Soon after that deadline’s expiry on Oct 31, 2023, a crackdown was launched on Nov 1, 2023, and 7,300 refugees, including over 100 prisoners, were deported on Nov 1, via Pak-Afghan border crossing Torkham in Khyber tribal district.

Official documents reveal that since the repatriation began, a total of 421,112 illegal immigrants had left for Afghanistan via KP.

They also show that 413,826 left for Afghanistan voluntarily and 7,286 were deported through KP.

According to the documents, 400 illegal refugees left the country on Saturday, taking the overall tally of the immigrants, who crossed Torkham, to 414,430.

Authorities have so far repatriated 5,983 and 698 undocumented aliens to Afghanistan via Angoor Ada border crossing in South Waziristan tribal district and via Kharlachi border in North Waziristan tribal district respectively, and one to China via Sost border in Gilgit- Baltistan.

The documents also reveal that apart from illegal immigrants in KP, the provincial government received 1,440 illegal Afghan immigrants from other provinces, Azad Jammu and Kashmir, Gilgit-Baltistan, and Islamabad.

Of them, 1,163 came in from Punjab, 194 from Islamabad, 44 from Sindh, 38 from Azad Jammu and Kashmir and one from Gilgit-Baltistan.

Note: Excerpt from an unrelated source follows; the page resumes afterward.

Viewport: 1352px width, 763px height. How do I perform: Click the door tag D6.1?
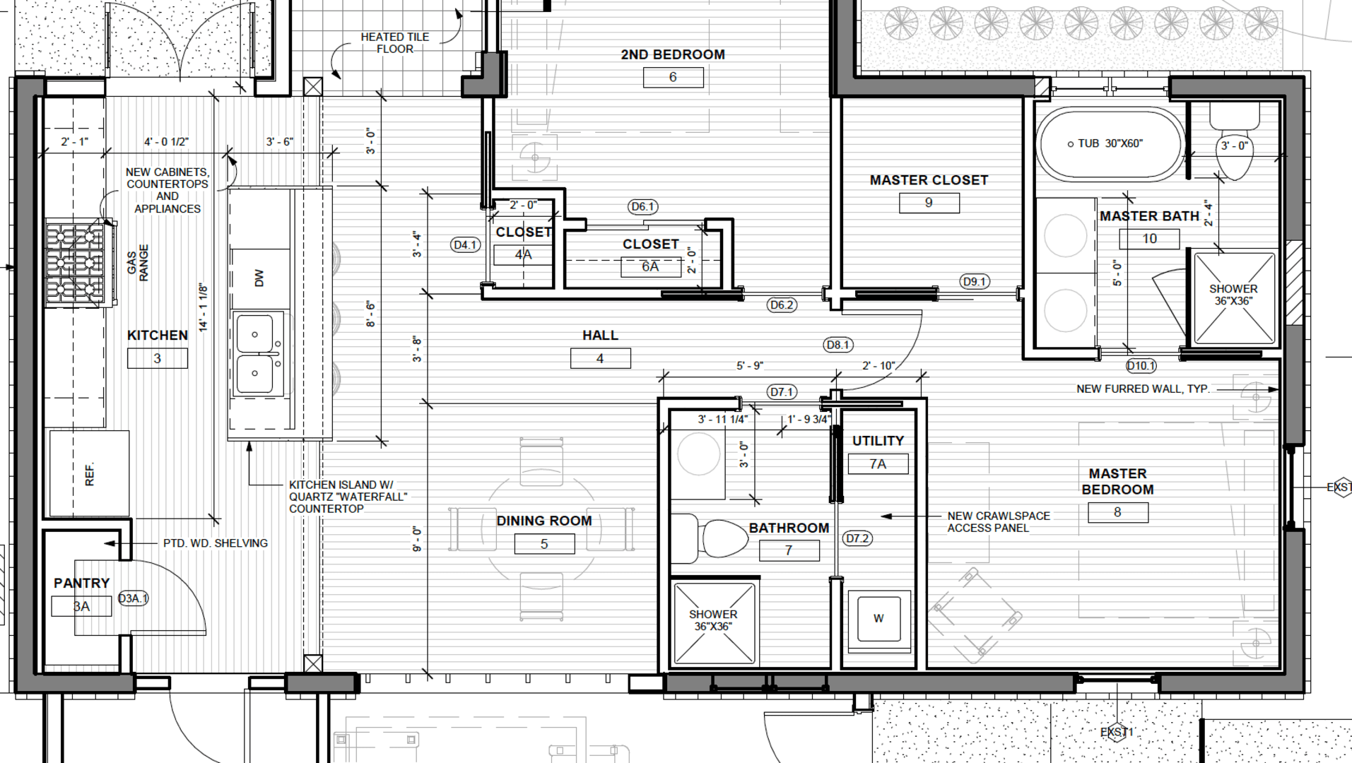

Besides registered Afghan refugees, including 1.3 million with Proof of Registration cards and 0.8 million with Afghan Citizen Cards, and those illegally living in Pakistan, around 0.7 million Afghans have arrived in Pakistan since Jan 2021, according to government officials.

They added that of those 0.7 million Afghans, around 100,000 had already left for resettlement in a third country.

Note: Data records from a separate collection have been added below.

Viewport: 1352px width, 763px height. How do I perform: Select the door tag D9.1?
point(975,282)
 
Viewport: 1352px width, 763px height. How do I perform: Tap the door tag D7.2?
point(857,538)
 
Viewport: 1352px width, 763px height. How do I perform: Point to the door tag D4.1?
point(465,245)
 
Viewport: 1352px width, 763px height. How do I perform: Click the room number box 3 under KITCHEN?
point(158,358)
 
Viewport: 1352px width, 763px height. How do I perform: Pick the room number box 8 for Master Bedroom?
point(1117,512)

When contacted, spokesperson for UNHCR Pakistan Qaisar Khan Afridi said the Pakistani government and people had a commendable, decades-long history of hosting Afghans, who fled conflict and violence in the past.

“Although every country has its own laws for regulating borders, we [UNHCR] urge Pakistan to continue protecting those seeking safety, as it has done for many decades,” he said.

Mr Afridi said as Afghanistan faced human rights challenges, especially for women and girls, a forced return would have serious implications for all seeking asylum in Pakistan and could face serious issues on repatriation.